夫婦共有財産でさえあれば、その財産が、夫名義・妻名義・子ども名義などの何れであっても、分けるべき財産さえあれば、名義を問わずに原則として分与を求めることができます。

たとえば、婚姻後に夫が稼いだ給与を、銀行に、夫名義で300万円、妻名義で100万円おいていて、他の財産(不動産・保険・債権や投資信託なども含む)も負債(住宅ローンなども含む)は無いという夫婦の場合、財産分与の観点からは、夫婦共有財産は400万円になるので、双方が200万円ずつ分けて離婚をするべきところ、実際には夫が300万円、妻が100万円を持っている状態なので、夫は妻に対して100万円を渡すべき、といった分与のことです。

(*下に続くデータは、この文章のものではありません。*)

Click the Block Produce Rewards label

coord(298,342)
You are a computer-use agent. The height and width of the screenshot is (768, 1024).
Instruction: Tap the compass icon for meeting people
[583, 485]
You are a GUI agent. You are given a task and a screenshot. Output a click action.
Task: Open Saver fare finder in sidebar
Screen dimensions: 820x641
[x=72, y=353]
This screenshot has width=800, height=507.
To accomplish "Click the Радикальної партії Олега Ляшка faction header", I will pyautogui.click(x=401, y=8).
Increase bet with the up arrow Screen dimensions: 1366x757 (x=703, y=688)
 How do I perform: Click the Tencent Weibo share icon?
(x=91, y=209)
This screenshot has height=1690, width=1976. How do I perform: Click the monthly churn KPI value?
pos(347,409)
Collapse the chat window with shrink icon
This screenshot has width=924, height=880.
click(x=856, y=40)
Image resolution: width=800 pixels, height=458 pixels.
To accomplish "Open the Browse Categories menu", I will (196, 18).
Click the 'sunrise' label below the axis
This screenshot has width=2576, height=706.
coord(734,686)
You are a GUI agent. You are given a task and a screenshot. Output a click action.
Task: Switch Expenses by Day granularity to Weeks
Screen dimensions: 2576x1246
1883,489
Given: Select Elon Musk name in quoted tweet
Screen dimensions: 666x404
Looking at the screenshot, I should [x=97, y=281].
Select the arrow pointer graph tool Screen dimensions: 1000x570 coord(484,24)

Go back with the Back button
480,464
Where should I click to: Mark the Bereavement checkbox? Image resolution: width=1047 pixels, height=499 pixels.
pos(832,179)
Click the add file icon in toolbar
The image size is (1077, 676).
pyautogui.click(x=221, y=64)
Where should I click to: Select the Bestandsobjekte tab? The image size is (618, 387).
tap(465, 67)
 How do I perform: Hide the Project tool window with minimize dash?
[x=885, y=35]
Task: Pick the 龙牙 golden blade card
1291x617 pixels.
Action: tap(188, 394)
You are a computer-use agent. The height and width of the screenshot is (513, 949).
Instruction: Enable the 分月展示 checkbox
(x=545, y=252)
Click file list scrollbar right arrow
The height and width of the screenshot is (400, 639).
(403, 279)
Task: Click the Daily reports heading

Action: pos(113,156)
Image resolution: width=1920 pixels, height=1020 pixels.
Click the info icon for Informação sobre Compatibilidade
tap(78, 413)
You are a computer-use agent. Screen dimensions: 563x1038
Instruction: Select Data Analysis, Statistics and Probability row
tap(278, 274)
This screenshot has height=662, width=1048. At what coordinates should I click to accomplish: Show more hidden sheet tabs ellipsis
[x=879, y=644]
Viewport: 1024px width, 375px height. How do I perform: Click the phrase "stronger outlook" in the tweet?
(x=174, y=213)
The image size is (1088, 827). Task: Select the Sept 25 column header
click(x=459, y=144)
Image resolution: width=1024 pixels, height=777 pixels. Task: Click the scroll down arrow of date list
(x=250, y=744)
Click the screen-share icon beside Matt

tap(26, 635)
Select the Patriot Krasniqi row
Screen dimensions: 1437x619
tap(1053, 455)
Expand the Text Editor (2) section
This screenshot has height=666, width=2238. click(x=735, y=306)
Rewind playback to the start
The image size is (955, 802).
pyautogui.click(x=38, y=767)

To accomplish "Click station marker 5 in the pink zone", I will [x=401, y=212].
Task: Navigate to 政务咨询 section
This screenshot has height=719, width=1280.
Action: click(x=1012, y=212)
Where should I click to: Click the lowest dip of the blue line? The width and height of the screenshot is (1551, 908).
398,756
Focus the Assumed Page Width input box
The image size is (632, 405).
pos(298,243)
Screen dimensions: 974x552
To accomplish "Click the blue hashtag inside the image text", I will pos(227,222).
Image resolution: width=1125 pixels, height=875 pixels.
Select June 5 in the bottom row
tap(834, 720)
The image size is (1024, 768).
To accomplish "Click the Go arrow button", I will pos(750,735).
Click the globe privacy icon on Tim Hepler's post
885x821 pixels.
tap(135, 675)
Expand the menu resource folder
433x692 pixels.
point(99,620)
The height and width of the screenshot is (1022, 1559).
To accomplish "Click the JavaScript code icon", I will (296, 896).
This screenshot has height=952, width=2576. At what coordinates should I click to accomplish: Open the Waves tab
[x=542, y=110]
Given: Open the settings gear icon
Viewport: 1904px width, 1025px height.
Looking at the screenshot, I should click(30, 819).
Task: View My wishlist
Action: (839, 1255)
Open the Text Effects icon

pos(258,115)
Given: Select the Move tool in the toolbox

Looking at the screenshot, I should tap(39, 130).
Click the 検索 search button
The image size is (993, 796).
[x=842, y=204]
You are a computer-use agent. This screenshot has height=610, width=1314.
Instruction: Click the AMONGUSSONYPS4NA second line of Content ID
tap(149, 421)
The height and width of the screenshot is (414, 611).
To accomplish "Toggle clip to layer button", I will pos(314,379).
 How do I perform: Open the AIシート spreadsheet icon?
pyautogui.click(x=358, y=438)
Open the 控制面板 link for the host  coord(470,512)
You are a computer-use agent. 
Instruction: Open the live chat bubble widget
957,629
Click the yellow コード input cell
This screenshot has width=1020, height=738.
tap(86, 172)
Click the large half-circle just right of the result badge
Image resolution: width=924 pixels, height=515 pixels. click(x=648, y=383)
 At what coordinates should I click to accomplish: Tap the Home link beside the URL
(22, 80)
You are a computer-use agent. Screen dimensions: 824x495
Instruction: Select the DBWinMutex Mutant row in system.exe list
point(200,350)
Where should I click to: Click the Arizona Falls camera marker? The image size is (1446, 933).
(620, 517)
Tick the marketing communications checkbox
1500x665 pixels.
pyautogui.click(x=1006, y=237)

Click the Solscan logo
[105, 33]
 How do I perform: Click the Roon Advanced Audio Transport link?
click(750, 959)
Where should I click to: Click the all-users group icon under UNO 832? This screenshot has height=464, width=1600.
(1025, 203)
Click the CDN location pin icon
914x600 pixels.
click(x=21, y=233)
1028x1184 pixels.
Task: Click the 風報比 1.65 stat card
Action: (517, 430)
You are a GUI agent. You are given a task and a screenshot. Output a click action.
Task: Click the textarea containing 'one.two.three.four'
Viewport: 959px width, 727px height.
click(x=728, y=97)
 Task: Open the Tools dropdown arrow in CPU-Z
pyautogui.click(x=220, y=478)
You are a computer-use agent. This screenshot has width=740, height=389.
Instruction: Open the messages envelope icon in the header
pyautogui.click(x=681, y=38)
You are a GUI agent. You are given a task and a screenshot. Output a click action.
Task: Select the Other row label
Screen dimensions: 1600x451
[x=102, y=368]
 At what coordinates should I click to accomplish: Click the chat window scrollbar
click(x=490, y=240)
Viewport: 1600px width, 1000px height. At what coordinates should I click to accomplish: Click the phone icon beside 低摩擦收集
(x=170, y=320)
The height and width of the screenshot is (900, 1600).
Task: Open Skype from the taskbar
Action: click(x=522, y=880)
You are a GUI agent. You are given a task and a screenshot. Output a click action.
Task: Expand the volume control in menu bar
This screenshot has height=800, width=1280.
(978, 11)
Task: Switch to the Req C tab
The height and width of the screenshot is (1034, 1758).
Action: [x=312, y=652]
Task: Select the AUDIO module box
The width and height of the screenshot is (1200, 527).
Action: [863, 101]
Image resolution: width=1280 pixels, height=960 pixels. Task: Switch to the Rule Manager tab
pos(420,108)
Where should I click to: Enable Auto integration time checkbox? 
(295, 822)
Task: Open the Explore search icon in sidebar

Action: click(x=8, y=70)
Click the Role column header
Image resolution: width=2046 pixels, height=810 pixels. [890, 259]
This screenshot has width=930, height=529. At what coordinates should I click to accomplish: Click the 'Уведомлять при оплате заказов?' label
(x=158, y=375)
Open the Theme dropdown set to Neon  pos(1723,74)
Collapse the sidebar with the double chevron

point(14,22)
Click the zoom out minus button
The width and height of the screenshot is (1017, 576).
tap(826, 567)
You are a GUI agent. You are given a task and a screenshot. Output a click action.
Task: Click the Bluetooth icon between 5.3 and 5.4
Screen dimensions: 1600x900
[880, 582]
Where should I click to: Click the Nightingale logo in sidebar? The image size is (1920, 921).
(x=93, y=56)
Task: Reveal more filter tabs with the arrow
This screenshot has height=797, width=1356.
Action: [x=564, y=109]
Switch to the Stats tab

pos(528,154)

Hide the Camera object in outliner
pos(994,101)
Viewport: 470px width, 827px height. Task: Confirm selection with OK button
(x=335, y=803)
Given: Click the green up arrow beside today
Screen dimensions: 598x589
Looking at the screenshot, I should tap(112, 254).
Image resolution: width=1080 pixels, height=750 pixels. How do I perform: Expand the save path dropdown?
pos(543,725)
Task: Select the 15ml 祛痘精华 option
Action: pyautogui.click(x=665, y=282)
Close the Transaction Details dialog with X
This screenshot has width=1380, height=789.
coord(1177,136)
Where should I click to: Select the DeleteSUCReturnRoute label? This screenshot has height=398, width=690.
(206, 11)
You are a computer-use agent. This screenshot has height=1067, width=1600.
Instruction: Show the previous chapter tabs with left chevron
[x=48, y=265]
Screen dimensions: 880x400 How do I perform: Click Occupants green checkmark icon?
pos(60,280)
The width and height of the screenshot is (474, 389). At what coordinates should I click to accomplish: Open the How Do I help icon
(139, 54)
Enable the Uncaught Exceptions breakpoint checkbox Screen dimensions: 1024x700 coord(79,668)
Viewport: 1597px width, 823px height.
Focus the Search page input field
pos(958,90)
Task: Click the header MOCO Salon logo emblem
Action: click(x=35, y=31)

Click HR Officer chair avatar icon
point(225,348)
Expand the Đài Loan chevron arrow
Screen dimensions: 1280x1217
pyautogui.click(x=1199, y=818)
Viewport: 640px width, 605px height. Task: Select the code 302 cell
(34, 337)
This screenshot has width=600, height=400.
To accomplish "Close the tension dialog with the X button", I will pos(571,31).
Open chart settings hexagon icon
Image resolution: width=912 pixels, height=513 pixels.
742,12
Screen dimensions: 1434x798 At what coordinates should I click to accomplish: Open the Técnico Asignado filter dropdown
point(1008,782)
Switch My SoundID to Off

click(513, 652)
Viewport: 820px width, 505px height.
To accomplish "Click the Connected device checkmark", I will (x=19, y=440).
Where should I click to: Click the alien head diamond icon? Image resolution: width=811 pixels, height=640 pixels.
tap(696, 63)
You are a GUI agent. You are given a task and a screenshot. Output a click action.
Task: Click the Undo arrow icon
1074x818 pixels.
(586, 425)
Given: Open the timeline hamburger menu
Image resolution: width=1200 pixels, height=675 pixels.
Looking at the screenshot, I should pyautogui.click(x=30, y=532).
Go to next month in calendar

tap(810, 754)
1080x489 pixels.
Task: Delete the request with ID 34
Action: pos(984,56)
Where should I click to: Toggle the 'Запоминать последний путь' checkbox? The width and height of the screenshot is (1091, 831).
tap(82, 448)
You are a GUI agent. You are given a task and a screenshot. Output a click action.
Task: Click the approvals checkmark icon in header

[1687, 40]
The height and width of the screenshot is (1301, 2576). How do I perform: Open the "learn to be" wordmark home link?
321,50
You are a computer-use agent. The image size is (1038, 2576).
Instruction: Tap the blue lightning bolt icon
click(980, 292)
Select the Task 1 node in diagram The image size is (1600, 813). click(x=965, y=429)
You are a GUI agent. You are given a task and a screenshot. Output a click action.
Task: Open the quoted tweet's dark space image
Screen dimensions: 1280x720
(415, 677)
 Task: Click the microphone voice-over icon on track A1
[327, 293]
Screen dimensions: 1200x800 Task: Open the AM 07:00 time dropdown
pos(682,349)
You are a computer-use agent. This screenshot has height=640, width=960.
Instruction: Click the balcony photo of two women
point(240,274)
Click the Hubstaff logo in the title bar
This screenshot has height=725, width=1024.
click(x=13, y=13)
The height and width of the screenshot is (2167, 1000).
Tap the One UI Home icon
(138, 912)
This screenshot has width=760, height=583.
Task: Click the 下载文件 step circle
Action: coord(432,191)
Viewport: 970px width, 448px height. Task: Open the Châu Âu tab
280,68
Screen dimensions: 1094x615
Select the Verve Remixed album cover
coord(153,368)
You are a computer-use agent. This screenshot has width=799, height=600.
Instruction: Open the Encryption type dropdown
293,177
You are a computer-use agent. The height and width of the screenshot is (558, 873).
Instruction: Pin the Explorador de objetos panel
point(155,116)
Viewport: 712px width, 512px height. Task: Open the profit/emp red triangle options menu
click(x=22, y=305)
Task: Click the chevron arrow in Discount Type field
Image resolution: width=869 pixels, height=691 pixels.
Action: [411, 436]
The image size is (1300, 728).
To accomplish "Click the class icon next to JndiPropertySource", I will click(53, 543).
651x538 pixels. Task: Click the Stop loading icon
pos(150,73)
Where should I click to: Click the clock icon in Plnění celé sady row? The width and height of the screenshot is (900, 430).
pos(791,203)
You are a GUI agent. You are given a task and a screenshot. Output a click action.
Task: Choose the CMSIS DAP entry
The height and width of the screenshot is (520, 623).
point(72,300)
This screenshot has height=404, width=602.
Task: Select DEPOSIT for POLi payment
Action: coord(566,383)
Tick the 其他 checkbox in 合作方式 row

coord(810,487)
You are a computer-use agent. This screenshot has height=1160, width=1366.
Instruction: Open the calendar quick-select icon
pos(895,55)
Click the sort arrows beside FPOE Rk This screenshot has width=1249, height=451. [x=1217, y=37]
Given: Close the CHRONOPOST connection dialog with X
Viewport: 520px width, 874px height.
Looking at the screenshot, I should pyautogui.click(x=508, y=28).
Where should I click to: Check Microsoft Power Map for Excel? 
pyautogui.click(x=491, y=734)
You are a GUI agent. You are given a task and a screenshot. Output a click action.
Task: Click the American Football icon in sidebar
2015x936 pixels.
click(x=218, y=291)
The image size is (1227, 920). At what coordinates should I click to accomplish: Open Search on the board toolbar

次に、②の扶養的財産分与は、夫婦の生活の期間や実体・年齢・離婚後の稼働能力や財産取得能力などからみて、一方当事者が離婚によって困窮してしまうところ、他方当事者に、離婚後も一定期間、その生活を保障させる必要があると考えられるような場合に認められるものです。原則的には、離婚によって夫婦は他人になり、互いの扶養義務がなくなりますから、扶養的財産分与は、精算的財産分与や慰謝料の支払いなどが行われても、それでも困窮してしまうような場合にだけ認められる、例外的・補助的な分与であるとされています。

一般的に、離婚時の財産分与と言われる分与は、①の精算的財産分与を言いますから、次回、この分与について、もう少し説明をさせてください。

 

答えてくれたのは・・・井芹 美瑛 先生

熊本県出身。九州大学法学部卒業、九州大学法科大学院修了。
2015年、弁護士登録・当事務所に入所。依頼者に寄り添う優しく、問題解決のために尽力する強い弁護士となることが目標。趣味はミュージカル鑑賞と手芸。最近ではホームベーカリーでパンを焼くことにはまっている。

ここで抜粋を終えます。